__Work item__
What you return must be an exact copy of the lines in the listing below between the line holding "Viewport: 1389px width, 868px height." and the line holding "Task: Filter images by Illustrations category", inclusive, and nothing more.

__Source material__
——————————
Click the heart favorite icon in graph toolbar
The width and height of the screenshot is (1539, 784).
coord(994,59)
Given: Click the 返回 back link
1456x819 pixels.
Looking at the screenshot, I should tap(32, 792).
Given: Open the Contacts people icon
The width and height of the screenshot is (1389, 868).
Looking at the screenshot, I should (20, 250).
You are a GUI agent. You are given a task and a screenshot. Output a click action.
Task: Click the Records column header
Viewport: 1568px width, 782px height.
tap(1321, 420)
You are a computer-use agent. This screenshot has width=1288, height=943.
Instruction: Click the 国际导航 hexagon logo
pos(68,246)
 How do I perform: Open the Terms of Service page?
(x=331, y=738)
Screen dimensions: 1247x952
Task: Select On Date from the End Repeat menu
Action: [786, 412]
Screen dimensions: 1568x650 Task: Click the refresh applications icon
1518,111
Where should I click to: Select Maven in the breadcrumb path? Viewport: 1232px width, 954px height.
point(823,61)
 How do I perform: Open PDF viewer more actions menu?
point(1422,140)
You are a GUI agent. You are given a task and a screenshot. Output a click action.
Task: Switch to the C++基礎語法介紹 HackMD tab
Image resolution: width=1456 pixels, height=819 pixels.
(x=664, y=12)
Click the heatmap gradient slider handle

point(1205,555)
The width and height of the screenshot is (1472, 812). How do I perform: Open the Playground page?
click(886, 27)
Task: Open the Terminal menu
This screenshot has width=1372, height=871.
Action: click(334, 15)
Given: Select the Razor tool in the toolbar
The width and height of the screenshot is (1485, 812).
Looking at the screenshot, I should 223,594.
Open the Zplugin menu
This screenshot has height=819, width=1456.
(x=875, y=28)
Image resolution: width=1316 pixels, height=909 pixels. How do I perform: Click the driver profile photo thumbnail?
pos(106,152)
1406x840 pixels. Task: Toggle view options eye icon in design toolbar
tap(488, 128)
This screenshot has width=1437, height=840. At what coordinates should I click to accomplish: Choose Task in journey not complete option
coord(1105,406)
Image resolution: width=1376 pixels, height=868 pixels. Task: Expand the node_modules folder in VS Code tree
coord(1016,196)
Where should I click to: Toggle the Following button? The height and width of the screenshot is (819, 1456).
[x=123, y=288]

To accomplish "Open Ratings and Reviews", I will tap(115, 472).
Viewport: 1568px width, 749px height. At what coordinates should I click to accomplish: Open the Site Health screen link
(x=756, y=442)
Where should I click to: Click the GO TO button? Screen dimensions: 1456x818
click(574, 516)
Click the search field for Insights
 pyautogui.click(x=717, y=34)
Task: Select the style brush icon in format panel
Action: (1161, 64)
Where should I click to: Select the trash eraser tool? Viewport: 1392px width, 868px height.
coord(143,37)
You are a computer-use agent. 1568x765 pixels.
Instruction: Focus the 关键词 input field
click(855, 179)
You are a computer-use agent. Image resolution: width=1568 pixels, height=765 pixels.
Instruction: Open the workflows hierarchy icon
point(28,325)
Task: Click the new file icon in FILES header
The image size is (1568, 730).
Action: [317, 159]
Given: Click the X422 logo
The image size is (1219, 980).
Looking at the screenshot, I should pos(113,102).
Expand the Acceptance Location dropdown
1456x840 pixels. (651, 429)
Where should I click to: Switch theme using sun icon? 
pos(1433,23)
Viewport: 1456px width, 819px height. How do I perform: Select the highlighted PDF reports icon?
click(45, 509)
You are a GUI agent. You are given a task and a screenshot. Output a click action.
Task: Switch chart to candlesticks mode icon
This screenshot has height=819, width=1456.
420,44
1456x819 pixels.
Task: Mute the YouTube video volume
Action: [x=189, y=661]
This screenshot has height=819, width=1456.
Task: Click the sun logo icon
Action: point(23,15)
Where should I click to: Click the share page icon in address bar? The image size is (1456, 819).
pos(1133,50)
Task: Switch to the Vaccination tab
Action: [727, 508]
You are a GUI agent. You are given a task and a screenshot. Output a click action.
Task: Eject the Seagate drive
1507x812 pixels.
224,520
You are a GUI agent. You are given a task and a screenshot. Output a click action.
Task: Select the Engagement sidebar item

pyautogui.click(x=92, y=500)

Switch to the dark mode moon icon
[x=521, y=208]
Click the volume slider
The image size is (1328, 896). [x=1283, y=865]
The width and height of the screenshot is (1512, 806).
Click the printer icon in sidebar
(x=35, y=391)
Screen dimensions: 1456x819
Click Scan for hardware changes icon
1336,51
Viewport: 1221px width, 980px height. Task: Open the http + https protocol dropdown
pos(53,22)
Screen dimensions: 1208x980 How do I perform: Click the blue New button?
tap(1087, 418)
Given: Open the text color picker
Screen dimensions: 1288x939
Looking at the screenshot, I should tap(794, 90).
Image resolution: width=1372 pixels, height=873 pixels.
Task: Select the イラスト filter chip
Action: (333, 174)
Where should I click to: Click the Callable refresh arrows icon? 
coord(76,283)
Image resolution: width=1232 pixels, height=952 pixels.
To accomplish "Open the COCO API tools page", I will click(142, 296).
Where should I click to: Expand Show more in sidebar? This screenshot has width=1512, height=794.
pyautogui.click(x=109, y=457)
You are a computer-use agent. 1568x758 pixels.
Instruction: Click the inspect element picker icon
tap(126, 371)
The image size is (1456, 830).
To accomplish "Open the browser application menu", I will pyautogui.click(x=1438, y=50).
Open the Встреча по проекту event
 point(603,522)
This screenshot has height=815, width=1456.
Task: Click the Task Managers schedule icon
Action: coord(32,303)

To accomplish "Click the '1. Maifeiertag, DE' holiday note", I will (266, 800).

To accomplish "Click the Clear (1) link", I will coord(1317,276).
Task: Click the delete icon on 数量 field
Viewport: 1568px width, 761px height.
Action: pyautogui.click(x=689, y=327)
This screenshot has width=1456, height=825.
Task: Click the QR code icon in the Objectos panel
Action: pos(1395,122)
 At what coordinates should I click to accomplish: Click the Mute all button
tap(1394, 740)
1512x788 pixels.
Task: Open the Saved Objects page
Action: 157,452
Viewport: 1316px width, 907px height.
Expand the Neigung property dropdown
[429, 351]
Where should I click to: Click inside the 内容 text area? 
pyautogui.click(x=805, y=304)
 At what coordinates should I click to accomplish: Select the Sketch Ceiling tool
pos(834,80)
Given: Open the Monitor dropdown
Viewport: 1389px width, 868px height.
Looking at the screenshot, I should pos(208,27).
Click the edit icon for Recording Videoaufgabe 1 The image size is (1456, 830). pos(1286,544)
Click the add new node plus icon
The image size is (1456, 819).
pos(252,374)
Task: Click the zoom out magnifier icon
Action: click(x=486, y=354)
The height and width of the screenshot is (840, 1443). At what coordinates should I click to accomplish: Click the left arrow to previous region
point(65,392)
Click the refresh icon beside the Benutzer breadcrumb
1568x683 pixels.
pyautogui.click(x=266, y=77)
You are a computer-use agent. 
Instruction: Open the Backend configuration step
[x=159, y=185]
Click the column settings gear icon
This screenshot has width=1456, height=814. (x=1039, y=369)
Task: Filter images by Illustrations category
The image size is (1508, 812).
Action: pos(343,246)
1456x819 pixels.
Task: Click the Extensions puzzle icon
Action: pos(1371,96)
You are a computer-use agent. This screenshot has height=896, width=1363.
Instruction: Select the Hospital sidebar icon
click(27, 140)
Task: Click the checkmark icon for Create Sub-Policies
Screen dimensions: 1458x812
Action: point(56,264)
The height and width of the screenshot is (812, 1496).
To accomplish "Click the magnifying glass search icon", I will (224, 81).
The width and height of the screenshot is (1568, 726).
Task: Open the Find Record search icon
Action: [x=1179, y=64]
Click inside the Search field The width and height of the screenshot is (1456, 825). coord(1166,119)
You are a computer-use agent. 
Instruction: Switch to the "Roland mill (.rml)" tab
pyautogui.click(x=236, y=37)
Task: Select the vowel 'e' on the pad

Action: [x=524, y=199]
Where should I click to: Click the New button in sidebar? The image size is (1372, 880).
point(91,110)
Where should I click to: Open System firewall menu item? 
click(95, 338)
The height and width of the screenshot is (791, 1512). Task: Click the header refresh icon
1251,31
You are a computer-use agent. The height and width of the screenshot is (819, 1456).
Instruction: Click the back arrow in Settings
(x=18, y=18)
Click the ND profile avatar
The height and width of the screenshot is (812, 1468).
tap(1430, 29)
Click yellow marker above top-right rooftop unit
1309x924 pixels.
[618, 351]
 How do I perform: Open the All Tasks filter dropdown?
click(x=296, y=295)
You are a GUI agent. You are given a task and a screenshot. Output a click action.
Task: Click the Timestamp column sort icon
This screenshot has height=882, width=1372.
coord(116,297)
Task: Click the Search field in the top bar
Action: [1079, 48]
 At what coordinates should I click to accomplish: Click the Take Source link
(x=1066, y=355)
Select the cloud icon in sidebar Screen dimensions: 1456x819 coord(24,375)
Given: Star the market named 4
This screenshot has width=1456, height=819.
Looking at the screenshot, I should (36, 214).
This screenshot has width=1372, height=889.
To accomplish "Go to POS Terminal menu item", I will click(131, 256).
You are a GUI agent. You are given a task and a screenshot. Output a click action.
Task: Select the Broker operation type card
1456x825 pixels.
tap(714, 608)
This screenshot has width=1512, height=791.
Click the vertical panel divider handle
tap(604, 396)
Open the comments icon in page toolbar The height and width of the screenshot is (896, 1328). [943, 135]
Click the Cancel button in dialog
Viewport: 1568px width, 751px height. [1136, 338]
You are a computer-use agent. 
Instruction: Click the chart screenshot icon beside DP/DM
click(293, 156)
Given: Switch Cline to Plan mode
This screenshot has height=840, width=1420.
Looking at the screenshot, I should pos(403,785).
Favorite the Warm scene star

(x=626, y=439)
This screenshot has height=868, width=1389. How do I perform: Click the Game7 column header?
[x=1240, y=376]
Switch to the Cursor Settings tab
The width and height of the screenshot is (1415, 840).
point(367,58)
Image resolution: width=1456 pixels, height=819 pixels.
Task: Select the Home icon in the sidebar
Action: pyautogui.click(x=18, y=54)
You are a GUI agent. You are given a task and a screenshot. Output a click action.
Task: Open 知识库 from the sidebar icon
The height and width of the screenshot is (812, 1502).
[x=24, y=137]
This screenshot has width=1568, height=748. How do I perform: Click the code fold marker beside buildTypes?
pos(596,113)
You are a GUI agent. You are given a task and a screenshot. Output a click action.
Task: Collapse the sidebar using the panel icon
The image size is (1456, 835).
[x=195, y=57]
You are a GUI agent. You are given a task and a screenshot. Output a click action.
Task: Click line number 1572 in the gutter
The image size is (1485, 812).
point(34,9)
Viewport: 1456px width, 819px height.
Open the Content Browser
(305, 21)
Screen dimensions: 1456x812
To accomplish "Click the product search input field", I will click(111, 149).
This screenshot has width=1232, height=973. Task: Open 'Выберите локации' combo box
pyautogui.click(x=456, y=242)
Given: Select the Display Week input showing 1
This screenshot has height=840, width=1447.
——————————
__Task output__
Viewport: 1389px width, 868px height.
Looking at the screenshot, I should pos(208,27).
Click the edit icon for Recording Videoaufgabe 1 The image size is (1456, 830). pos(1286,544)
Click the add new node plus icon
The image size is (1456, 819).
pos(252,374)
Task: Click the zoom out magnifier icon
Action: click(x=486, y=354)
The height and width of the screenshot is (840, 1443). At what coordinates should I click to accomplish: Click the left arrow to previous region
point(65,392)
Click the refresh icon beside the Benutzer breadcrumb
1568x683 pixels.
pyautogui.click(x=266, y=77)
You are a computer-use agent. 
Instruction: Open the Backend configuration step
[x=159, y=185]
Click the column settings gear icon
This screenshot has width=1456, height=814. (x=1039, y=369)
Task: Filter images by Illustrations category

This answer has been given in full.